Tonight, I walked our youngest over to Ludwig while our oldest accompanied her mom to a Friday night movie.  Enjoying a Maryland soccer game with a toddler is not new, but the number of other families -- including coaches from other athletics teams at the University -- that are now also doing so means that I can now get through a full ninety minutes.

Or maybe this is how it has always been.  Maybe there has always been an easy collegial vibe between administrators and athletes hanging out at soccer games (in addition to head coaches and athletes from other squads, President Wallace Loh was again on hand).  But for an athletics program that was hammered last season by everyone who deigned to opine on the Terrapins, it sure seems like building a community anchored in pride is not just a promotional slogan.

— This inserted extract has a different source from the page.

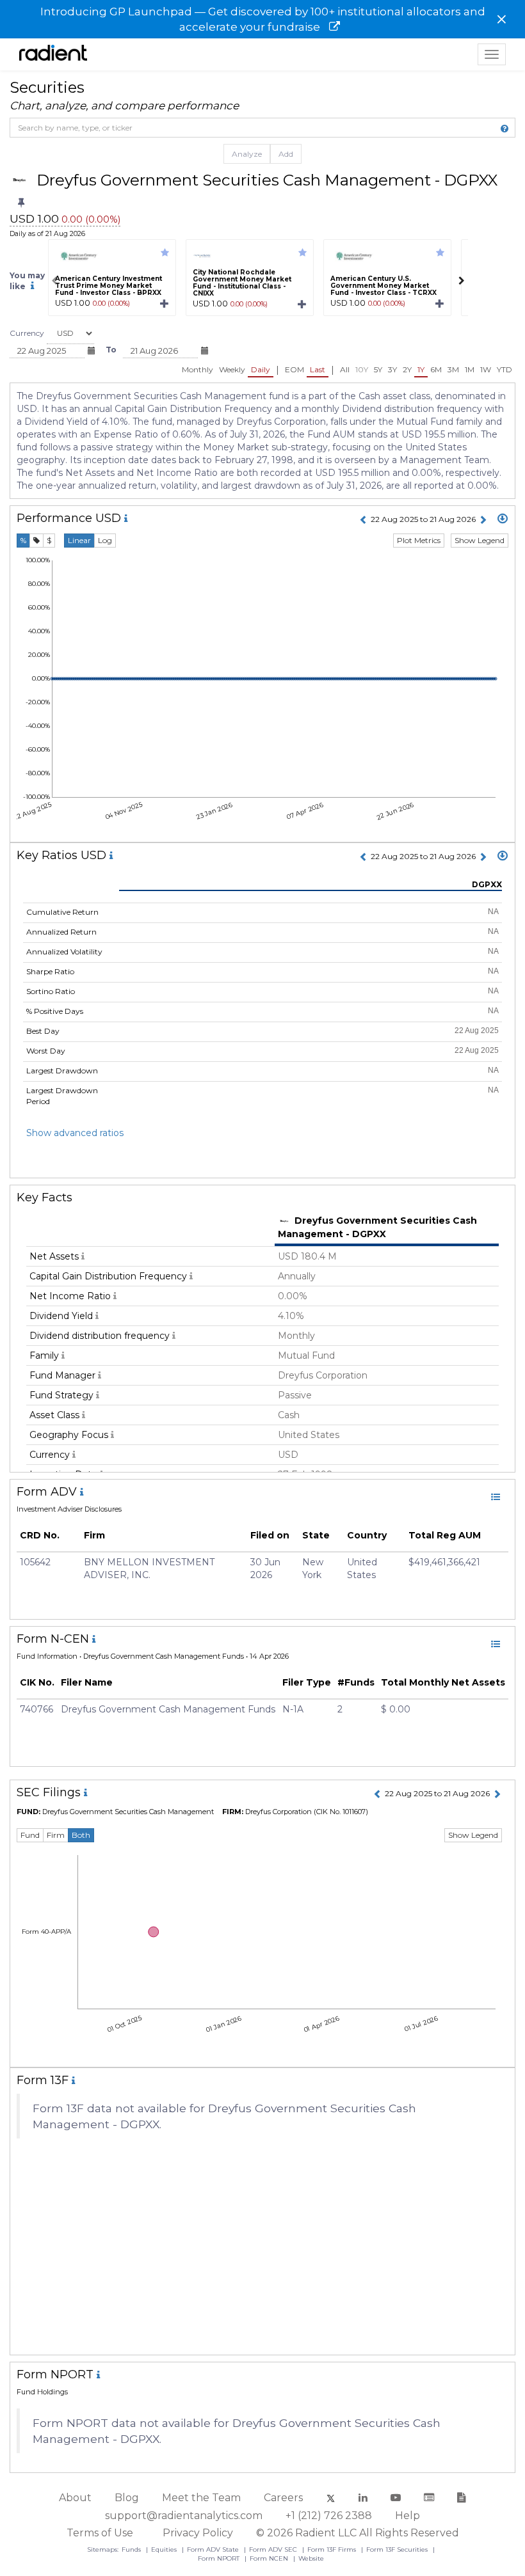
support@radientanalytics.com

Based on the limited stolen glances I had of the game, it was a good night to be one of the 4,846 folks at Ludwig.  The game was tight, but Maryland kept its composure throughout.  The one-nil victory over the Wahoos was well-deserved.  It is just flat-out fun to watch Sunny Jane go.  He is kind of good.  Dan Metzger and John Stertzer were also very impressive tonight.  

For their part, Virginia never backed down.  The Cavaliers did not create a lot of offensive opportunities, but they still managed to absorb wave after wave after wave of rapid assaults.  Georgetown Prep alum and DC United Academy veteran Marcus Salandy-Defour, a true freshman, acquitted himself well for Virginia.  In fact, for a very young team -- five of the starting eleven were freshmen, four were sophomores and all three subs used were underclassmen -- they did not make many damaging mistakes.  

The only notably poor performance tonight came from the referee, Shane Moody.  I am no saint in the stands.  I have developed the terrible habit of screaming in frustration at poor calls made by refs.  But I have also refereed youth soccer games and blown numerous calls, so I rarely make note of any particular performance.  I have never actually bothered to learn the name of any referee from a college game prior to this evening.  But Mr. Moody, who has, I think, experience in the MLS and in the U.S. Open Cup, went way, way, way over the top in making a spectacle of his control of the match.  Moody did not render any notable bad decisions, but he did loudly convey disdain for Coach Cirovski's protests regarding some questionable offside flags raised by his assistant before theatrically flourishing a yellow card to the Maryland bench for complaining about a foul call.  In the stadium, Moody's exaggerated gesticulations looked ridiculous and seemed more a performance for the cameras than the game.

But that is only a very mild quibble for what was otherwise another great night of Maryland soccer.

Not every Maryland athlete was represented at Ludwig.  The women's basketball team was at the movies and, before leaving, were stopped by a little girl and her family who are eager for the season to start.